Esta articulación de la menstruación como un instrumento más de opresión y dominación patriarcal no es un fenómeno nuevo: ya se pueden encontrar representaciones negativas y estereotipos en la Biblia (Levítico) y el Corán. La tradición judeocristiana, por ejemplo, ha simplificado a las mujeres hasta el punto de catalogarlas de acuerdo a dos roles únicos, enfrentados e inmutables: santa o pecadora. Es interesante destacar aquí también el uso que se está haciendo de la biología no solo para representar a la mujer como un ser inferior o más débil, sino también para relegarla a cometidos derivados de una construcción cultural machista. Se está poniendo la ciencia al servicio de una visión cultural concreta que presenta la dominación masculina como algo consustancial a la vida y, por tanto, inevitable. Una mirada amplia y objetiva a multitud de especies animales nos hacer ver que esto no es así, con sociedades cooperativas (hormigas, abejas, primates), matriarcales (elefantes)…

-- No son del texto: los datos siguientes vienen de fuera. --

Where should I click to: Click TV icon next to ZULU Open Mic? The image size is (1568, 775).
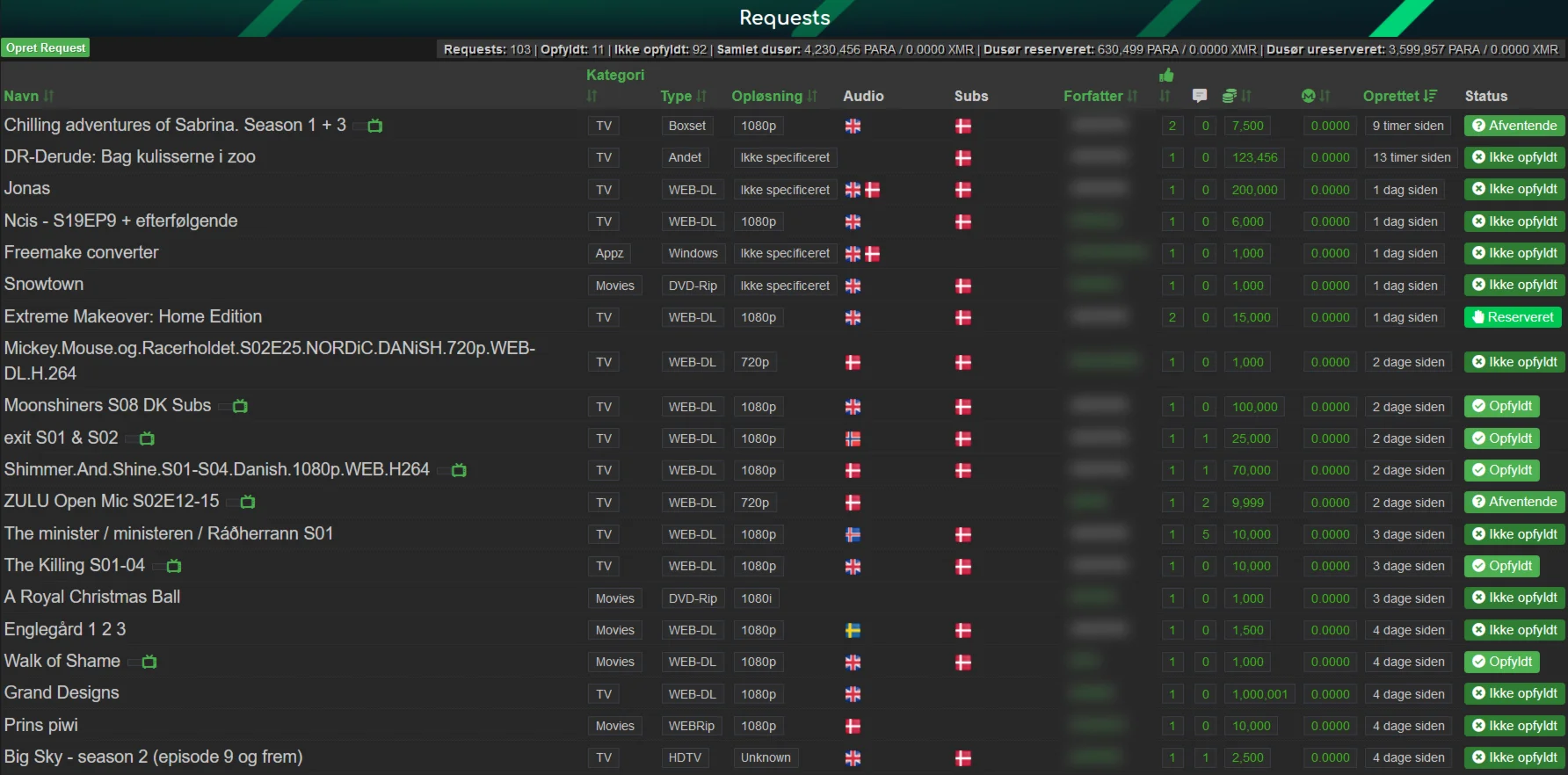coord(248,502)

La tradición vinculada a la celebración de la luna como arquetipo de lo femenino generalmente ha estado vinculada con rituales de fecundidad. En el caso del continente africano, en Egipto las mujeres rogaban a los dioses por la crecida del Nilo para que inundara sus campos. En Senegal, mezclaban tierra y sangre menstrual para amasar una figura que representaba la fertilidad. Las mujeres dinka de Sudán encuentran en las fases de la luna su calendario menstrual. Para las pedi de Sudáfrica, estas etapas lunares están ligadas a su desarrollo vital. El pueblo subu, de Camerún, ve en los cráteres a una mujer que fue castigada por cortar leña en su día de descanso.
En fin, la fijación histórica en la luna es una constante. También para la comunidad científica. A pesar de que la relación entre las fases de la luna y los fenómenos terrestres es especialmente difícil de demostrar, se ha evidenciado su influencia en las mareas y en los hábitos de muchos depredadores nocturnos. Un estudio publicado a finales de enero en la revista Science revelaba un patrón de sueño que podría sugerir cierta vinculación entre los ritmos circadianos y las fases lunares.
A pesar de todo ello, regimos nuestra cotidianidad por el calendario gregoriano, que impone un modelo matemático a nuestros ciclos más básicos. Quizá sería más lógico empezar a medir nuestras vidas en lunaciones, celebrar equinoccios y solsticios y aceptar de la tierra lo que nos ofrece en cada momento, devolviéndole lo que no necesitamos; comprender que no existe floración sin reposo.
Mirar hacia arriba y observar la luna puede ayudarnos a reconectar con nuestra naturaleza ancestral a través de la sabiduría menstrual, de conocernos y reconocernos, estar conectadas con nosotras mismas, desterrar el miedo y la vergüenza del sangrado, origen de la vida. Aprender que la vida es cíclica y que no siempre somos las mismas ni tenemos iguales necesidades. Conocer, aceptar. Ser compasivas. Rescatar nuestra naturaleza más salvaje. Sangrar para sanar. Y resurgir más fuertes. La vida no se domestica. Nosotras tampoco.